== WORK TO BE COMPLETED ==
The output must be exactly the lines from the "Task: Select ロー入力データをダンプ radio button" line through the end of the listing below, with no picture included.

== RECORDED INFORMATION ==
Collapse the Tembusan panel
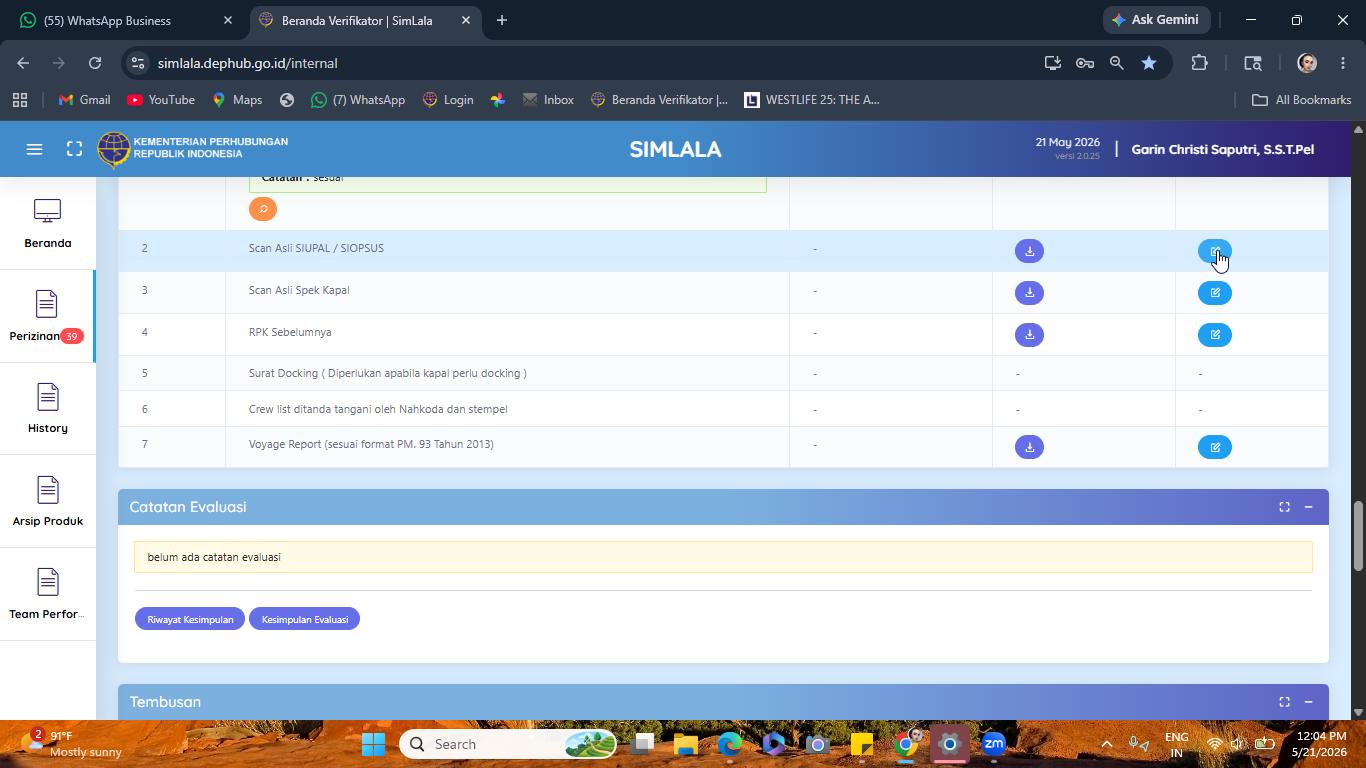 pos(1308,702)
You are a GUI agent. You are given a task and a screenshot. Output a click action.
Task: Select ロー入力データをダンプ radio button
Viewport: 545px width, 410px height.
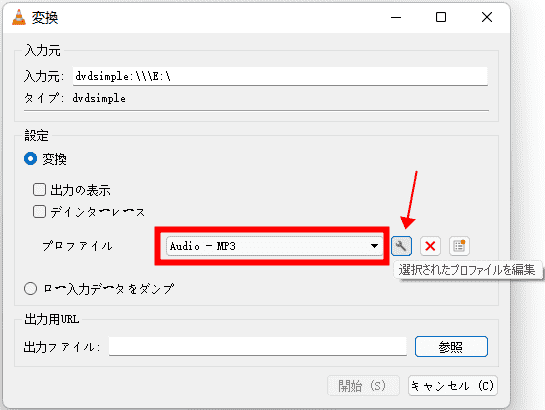(x=31, y=288)
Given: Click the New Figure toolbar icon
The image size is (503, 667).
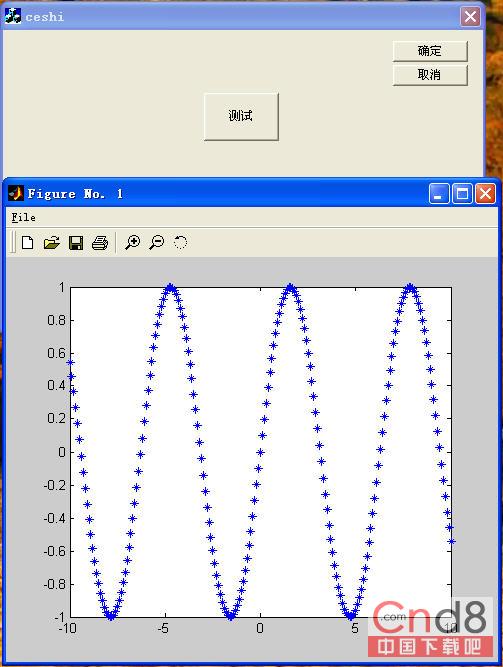Looking at the screenshot, I should tap(28, 243).
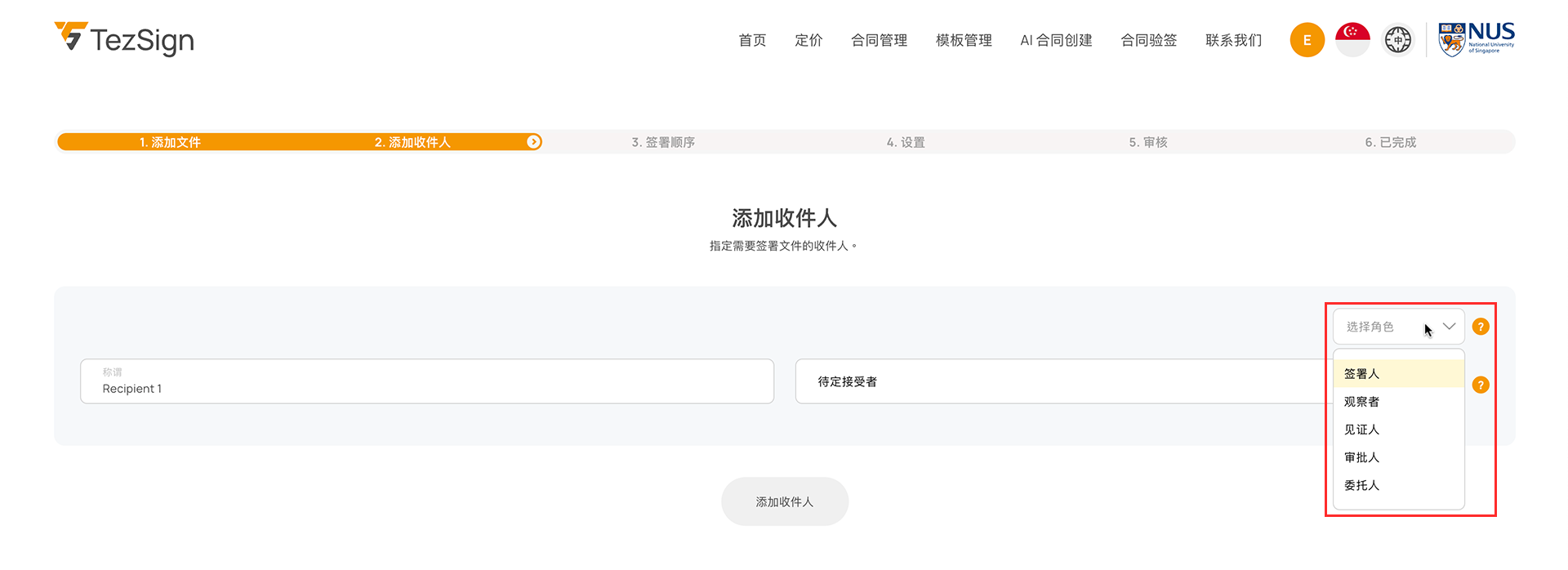Viewport: 1568px width, 570px height.
Task: Go back to step 1. 添加文件
Action: [170, 142]
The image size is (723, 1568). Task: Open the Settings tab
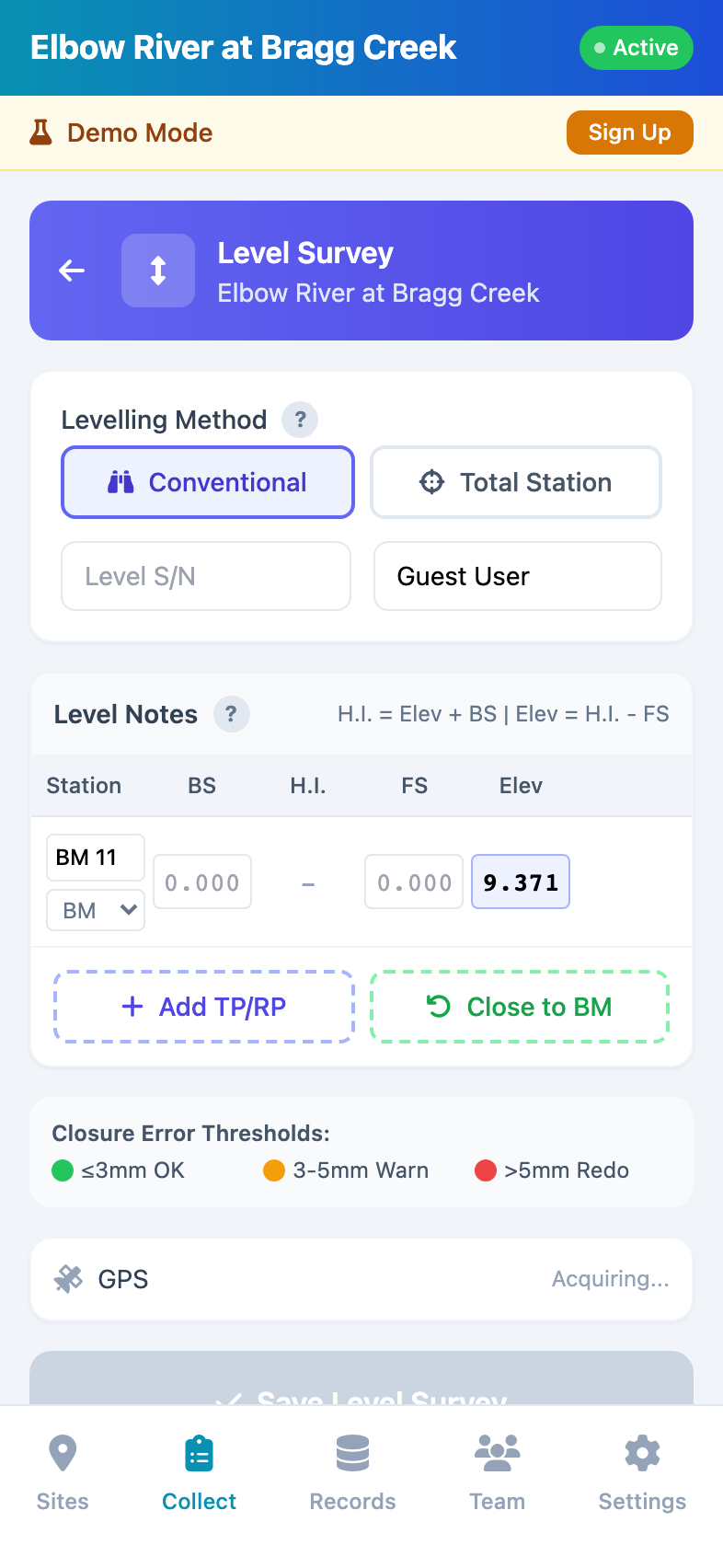point(642,1472)
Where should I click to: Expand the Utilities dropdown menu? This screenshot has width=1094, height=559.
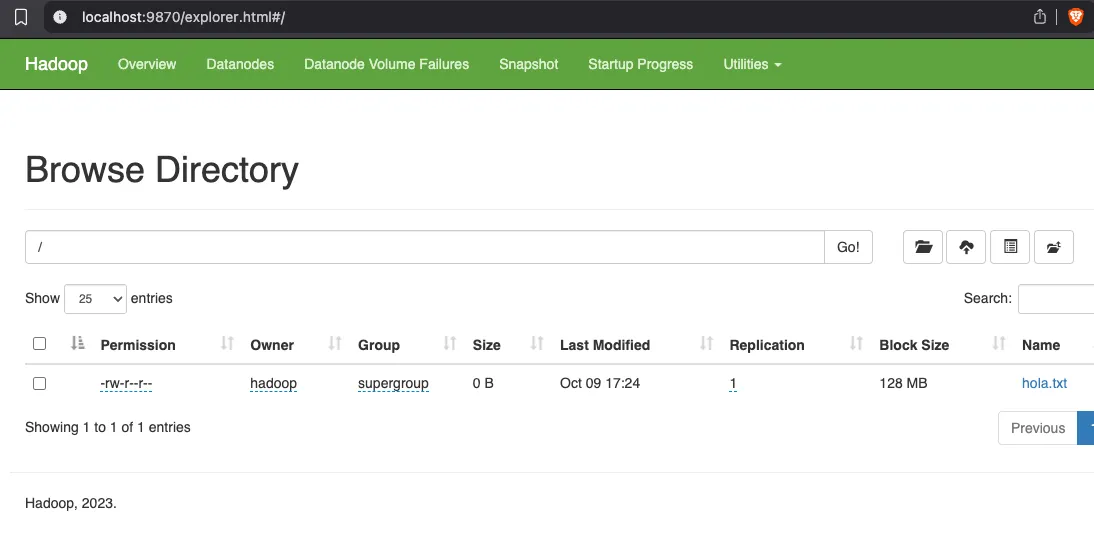752,64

== TASK ANSWER ==
Task: Select ロー入力データをダンプ radio button
Viewport: 545px width, 410px height.
(x=31, y=288)
Given: Click the New Figure toolbar icon
The image size is (503, 667).
Looking at the screenshot, I should tap(28, 243).
Viewport: 1568px width, 570px height.
Task: Go back to step 1. 添加文件
Action: [170, 142]
The image size is (723, 1568). Task: Open the Settings tab
point(642,1472)
Where should I click to: Expand the Utilities dropdown menu? This screenshot has width=1094, height=559.
752,64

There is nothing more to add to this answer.